We see it in our swelling prison population where we are eager to protect ourselves and lock dangerous criminals away, but then we forget all about them. We see it in our fear of terrorism and breaking our own laws on the use of torture.
Our primal instincts in the face of threat can so easily take over and lead us away from the One who said: "I was a stranger and you welcomed me... I was in prison and you visited me..." "Love your enemies..."
This is hard for us and it seems to be getting harder. We want to avoid risk not embrace it. We want to make sure our children avoid risk, not walk right into it. But like Simon of Cyrene, we are following behind the One who fought this battle already for us, the One who makes it possible for us to resist Satan’s constant invitation to "save yourself" and follow God’s call to spend our lives for others (e.g. Peter, before and after).
Last weekend several of us went to Berkeley to hear four Christian leaders from the "majority world" (Egypt, India, Uganda and Brazil) invite us to be more faithful followers of Christ crucified. During one Q&A, a young college student shared her own eagerness to live Christ’s self-emptying kind of life, but she didn’t have her parents’ blessing. Her parents want her to get a good paying job, to buy a house and raise children, to have insurance and be safe. She looked around and told everybody in the room: "Bless your children’s seemingly risky decisions."
Not all risky decisions are good ones and should be blessed. Jesus was not foolish. He was innocent of wrong and obedient to God. And, he did not play it safe. He poured his life out for the world. And he calls his disciples to do the same.
I have told you before about Andrew Young, the former mayor of Atlanta, and what his daughter told him when she was home from college: "Daddy, I heard a missionary talking about ministry in Uganda, and I’ve done a lot of praying about this, and I think God wants me to take a year and go to Uganda as a missionary."
"Well, honey, that’s all well and good, but there’s a lot of poor people right here in Atlanta that need you."
"Daddy, I know that, but I really believe that God is calling me to Uganda."
"Honey, it’s dangerous over there in Uganda, you could get hurt."

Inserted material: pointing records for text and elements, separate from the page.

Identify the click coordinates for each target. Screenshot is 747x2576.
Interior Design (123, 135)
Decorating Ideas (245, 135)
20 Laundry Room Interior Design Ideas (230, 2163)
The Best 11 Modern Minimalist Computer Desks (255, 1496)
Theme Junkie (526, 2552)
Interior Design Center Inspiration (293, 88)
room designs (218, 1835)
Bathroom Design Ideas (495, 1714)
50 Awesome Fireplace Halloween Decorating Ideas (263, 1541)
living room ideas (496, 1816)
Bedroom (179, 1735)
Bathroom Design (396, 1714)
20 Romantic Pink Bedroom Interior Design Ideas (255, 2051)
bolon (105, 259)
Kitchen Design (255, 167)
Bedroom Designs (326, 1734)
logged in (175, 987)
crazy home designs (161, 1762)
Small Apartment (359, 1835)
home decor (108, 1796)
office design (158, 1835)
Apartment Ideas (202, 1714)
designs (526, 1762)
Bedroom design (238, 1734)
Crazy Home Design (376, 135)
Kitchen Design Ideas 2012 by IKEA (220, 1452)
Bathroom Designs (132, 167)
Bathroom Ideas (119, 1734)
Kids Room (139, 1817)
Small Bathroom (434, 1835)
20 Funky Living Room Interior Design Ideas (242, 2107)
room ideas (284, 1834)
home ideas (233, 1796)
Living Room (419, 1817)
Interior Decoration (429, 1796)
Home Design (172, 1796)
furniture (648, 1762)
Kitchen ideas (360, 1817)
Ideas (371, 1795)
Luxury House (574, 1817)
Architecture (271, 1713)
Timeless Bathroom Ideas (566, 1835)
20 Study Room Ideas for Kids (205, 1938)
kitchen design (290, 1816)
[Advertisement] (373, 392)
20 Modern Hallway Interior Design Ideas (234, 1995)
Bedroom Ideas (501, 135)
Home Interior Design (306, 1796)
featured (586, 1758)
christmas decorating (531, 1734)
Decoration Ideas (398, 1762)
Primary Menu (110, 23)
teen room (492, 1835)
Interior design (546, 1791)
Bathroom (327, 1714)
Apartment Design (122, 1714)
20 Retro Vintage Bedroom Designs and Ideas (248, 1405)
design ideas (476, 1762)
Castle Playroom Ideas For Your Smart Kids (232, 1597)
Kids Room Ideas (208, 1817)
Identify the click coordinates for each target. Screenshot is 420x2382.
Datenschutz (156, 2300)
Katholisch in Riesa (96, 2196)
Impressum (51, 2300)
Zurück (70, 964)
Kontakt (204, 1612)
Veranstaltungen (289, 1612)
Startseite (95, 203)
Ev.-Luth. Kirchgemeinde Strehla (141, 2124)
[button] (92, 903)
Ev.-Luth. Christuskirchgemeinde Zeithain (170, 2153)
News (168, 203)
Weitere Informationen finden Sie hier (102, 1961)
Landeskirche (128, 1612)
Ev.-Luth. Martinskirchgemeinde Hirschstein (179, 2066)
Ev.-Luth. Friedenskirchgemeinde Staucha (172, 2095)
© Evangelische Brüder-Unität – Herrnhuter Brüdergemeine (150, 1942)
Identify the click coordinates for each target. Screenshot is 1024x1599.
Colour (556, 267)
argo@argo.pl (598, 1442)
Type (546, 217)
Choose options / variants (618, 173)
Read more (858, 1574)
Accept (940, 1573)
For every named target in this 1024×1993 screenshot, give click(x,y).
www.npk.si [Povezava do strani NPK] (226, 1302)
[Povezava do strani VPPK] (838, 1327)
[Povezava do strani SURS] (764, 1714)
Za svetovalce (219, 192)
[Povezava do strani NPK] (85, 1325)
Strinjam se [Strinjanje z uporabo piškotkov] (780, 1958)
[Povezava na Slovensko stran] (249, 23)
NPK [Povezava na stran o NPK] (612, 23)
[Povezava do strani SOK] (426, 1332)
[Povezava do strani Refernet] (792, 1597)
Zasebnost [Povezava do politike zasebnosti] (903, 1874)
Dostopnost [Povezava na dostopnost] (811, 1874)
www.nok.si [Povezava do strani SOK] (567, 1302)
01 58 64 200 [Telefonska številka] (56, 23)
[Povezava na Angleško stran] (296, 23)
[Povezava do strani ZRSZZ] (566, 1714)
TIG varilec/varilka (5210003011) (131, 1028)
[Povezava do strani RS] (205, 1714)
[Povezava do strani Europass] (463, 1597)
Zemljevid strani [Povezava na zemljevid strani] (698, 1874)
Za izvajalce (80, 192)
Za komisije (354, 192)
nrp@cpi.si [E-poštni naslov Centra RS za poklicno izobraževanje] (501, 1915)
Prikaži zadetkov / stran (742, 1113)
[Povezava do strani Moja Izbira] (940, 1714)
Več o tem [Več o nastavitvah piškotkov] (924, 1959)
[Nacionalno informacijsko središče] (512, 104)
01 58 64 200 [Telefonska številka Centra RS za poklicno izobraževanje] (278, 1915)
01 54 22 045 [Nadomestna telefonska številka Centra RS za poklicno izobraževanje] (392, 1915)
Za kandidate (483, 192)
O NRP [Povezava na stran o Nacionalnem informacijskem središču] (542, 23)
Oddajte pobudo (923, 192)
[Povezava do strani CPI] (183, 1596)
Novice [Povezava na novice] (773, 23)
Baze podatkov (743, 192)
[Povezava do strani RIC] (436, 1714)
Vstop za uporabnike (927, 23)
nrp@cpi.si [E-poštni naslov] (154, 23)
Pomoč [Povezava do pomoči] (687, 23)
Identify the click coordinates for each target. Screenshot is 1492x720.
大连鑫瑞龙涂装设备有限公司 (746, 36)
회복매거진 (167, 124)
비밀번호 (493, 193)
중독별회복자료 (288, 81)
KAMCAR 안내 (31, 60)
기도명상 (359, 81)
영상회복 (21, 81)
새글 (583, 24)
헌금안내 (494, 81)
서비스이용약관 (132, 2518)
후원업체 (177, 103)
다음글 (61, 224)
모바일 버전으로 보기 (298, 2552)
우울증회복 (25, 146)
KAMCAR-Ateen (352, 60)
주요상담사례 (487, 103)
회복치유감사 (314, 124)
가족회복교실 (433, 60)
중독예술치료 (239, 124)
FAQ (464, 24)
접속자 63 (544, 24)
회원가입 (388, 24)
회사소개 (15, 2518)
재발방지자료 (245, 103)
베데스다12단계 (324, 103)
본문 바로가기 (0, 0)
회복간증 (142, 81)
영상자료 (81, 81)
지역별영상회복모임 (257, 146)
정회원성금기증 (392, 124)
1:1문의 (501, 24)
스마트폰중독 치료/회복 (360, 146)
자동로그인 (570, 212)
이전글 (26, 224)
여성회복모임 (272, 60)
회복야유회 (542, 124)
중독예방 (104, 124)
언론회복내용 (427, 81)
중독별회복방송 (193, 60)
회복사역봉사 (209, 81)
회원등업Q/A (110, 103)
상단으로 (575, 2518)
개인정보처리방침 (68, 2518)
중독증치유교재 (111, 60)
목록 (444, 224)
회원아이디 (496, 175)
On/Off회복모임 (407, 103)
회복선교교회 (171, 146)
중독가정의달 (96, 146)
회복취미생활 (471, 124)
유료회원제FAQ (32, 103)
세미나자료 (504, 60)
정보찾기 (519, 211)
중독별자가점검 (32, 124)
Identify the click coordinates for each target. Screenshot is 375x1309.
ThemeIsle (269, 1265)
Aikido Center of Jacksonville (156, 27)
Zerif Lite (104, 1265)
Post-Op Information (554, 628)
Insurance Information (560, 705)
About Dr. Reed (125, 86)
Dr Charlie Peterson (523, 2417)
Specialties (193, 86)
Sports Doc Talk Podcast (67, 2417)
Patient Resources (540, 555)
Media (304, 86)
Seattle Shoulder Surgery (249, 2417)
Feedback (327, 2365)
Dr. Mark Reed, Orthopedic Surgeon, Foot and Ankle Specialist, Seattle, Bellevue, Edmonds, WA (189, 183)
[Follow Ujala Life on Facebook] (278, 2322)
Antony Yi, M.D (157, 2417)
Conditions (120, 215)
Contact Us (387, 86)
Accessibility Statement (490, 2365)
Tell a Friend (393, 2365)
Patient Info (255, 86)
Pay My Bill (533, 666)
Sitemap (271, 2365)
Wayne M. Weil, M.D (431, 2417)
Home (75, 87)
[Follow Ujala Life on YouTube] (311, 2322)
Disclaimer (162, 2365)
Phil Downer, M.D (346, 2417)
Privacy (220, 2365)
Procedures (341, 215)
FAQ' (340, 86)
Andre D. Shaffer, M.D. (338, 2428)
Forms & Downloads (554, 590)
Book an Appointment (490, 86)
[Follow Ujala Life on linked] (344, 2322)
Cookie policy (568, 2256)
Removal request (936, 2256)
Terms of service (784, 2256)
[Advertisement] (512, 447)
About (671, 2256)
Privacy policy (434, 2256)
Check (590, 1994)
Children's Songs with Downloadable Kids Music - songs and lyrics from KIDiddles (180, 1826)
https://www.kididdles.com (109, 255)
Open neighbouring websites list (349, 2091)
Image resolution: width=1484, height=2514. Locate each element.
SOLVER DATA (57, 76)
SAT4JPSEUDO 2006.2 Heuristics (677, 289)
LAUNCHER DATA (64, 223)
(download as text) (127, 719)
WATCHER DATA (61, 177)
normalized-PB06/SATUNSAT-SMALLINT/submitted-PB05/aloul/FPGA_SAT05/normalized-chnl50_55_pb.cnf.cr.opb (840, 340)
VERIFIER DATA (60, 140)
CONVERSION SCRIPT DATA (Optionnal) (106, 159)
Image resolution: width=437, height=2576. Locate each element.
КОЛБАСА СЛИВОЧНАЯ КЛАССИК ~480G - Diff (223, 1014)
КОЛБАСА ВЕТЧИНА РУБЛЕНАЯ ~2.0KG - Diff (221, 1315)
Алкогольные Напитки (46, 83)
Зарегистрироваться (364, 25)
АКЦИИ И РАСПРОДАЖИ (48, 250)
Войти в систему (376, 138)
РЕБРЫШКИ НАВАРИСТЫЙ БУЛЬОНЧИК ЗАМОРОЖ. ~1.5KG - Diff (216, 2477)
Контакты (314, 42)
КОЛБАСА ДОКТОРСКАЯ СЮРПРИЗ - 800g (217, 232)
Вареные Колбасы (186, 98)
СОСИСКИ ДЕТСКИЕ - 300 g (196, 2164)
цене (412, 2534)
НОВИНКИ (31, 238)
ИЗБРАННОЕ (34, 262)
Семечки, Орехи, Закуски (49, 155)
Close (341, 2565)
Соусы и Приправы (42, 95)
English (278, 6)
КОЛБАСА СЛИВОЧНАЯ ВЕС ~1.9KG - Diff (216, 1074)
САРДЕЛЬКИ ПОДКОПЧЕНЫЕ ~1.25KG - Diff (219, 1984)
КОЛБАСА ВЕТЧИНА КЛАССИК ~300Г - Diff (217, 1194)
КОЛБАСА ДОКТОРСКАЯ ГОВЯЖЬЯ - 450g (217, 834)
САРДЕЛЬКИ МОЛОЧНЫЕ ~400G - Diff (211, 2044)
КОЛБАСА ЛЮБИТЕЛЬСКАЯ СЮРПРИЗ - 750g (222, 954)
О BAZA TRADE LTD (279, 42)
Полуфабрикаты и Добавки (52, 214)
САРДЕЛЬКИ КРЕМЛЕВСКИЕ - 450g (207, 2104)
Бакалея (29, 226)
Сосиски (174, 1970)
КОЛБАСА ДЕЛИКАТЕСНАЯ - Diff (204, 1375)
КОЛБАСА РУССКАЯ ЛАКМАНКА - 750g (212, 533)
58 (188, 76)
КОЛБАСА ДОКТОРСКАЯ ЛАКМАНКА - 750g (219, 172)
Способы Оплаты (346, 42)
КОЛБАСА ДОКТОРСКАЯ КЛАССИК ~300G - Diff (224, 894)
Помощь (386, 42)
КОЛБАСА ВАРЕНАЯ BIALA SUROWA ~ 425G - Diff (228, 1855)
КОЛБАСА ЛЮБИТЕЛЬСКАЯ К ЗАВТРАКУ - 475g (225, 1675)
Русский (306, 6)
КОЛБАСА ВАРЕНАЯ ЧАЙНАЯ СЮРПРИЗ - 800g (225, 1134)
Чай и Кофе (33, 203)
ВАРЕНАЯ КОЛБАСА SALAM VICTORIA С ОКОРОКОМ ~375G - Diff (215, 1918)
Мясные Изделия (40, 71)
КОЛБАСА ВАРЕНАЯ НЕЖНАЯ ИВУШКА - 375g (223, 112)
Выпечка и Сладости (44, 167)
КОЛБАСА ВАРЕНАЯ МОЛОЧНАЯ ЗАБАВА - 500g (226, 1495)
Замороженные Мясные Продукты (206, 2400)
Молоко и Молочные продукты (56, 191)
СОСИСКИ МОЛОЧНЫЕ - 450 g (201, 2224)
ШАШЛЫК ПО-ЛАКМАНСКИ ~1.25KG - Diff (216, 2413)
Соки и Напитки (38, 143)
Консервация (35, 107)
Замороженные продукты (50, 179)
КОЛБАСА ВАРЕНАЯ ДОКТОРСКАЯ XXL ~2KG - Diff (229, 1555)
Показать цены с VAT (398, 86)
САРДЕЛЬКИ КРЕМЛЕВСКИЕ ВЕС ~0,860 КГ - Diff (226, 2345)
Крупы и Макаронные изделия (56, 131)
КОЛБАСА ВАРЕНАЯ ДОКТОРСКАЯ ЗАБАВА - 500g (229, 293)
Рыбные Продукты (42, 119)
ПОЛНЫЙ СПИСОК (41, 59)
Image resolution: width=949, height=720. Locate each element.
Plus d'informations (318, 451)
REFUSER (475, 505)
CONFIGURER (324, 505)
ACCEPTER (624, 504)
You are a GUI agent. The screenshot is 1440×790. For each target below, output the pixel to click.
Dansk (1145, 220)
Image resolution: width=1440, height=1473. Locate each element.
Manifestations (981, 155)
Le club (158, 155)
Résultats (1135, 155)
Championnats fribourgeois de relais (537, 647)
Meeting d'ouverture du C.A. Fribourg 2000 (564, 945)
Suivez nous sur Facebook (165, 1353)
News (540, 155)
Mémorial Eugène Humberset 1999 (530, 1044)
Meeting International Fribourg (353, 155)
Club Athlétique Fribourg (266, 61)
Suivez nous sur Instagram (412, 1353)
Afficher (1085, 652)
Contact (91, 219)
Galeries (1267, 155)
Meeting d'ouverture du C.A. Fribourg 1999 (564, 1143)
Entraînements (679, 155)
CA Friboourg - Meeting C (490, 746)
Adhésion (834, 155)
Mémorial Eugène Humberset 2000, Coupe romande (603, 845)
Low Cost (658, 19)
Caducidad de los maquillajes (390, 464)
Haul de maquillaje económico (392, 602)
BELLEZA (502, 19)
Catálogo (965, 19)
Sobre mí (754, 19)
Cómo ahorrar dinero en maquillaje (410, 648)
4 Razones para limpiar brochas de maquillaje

"I know that Daddy, but I could also get hurt right here."
"But honey you could be killed there."
"Daddy, I could be killed at any time, anywhere. I really believe that God is calling me to go to Uganda."
Andrew Young thought and prayed about it and finally loosened his tight grip on his daughter and let her go. "When my daughter walked onto that airplane," he said later, "I realized that in baptizing her, and raising her, what I said I wanted most for her was that she would become a respectable Christian. But I wasn’t prepared for her to become a real one!"
Are we ready not only to let go of our children but to encourage them to become real followers of Jesus Christ? That depends on whether we are ready to be real followers of Jesus ourselves.
1. Joan Chittister, A Passion for Life: Fragments of the Face of God, ix.
2. Ibid., 100-105.
3. Presbyterians Today, “Faith in the face of Danger,” 13.